======== GIVEN DATA

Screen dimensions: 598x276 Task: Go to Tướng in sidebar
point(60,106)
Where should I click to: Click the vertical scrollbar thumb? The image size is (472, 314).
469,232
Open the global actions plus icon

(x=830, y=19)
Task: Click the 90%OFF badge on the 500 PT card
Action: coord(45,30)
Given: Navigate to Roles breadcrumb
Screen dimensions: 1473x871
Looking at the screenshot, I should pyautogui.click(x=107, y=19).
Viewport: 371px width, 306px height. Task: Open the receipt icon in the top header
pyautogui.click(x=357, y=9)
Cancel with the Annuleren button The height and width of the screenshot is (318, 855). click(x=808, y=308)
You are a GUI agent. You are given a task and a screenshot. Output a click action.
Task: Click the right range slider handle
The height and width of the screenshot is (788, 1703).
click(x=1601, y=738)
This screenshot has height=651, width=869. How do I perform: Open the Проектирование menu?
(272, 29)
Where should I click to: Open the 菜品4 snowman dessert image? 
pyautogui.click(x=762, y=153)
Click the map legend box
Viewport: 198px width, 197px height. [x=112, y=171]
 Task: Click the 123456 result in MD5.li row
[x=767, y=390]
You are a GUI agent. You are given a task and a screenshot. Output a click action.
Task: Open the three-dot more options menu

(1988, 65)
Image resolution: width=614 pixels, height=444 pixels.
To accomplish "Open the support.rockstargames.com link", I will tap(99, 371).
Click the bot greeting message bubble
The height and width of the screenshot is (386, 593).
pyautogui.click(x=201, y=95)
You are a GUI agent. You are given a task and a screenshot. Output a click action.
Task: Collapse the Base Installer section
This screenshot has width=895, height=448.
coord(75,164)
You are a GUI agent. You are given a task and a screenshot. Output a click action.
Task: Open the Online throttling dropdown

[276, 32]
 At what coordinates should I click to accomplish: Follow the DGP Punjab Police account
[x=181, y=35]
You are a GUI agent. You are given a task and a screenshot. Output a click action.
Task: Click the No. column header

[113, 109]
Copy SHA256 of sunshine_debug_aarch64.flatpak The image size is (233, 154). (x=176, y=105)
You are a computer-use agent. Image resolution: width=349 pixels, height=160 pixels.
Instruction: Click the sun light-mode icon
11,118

================

HOW TO COMPLETE THIS TASK. Each line from the one that contains "Cancel with the" through the last line of the listing above should be written out exactly, and no other line.

FINISHED TASK.
Cancel with the Annuleren button The height and width of the screenshot is (318, 855). click(x=808, y=308)
You are a GUI agent. You are given a task and a screenshot. Output a click action.
Task: Click the right range slider handle
The height and width of the screenshot is (788, 1703).
click(x=1601, y=738)
This screenshot has height=651, width=869. How do I perform: Open the Проектирование menu?
(272, 29)
Where should I click to: Open the 菜品4 snowman dessert image? 
pyautogui.click(x=762, y=153)
Click the map legend box
Viewport: 198px width, 197px height. [x=112, y=171]
 Task: Click the 123456 result in MD5.li row
[x=767, y=390]
You are a GUI agent. You are given a task and a screenshot. Output a click action.
Task: Open the three-dot more options menu

(1988, 65)
Image resolution: width=614 pixels, height=444 pixels.
To accomplish "Open the support.rockstargames.com link", I will tap(99, 371).
Click the bot greeting message bubble
The height and width of the screenshot is (386, 593).
pyautogui.click(x=201, y=95)
You are a GUI agent. You are given a task and a screenshot. Output a click action.
Task: Collapse the Base Installer section
This screenshot has width=895, height=448.
coord(75,164)
You are a GUI agent. You are given a task and a screenshot. Output a click action.
Task: Open the Online throttling dropdown

[276, 32]
 At what coordinates should I click to accomplish: Follow the DGP Punjab Police account
[x=181, y=35]
You are a GUI agent. You are given a task and a screenshot. Output a click action.
Task: Click the No. column header

[113, 109]
Copy SHA256 of sunshine_debug_aarch64.flatpak The image size is (233, 154). (x=176, y=105)
You are a computer-use agent. Image resolution: width=349 pixels, height=160 pixels.
Instruction: Click the sun light-mode icon
11,118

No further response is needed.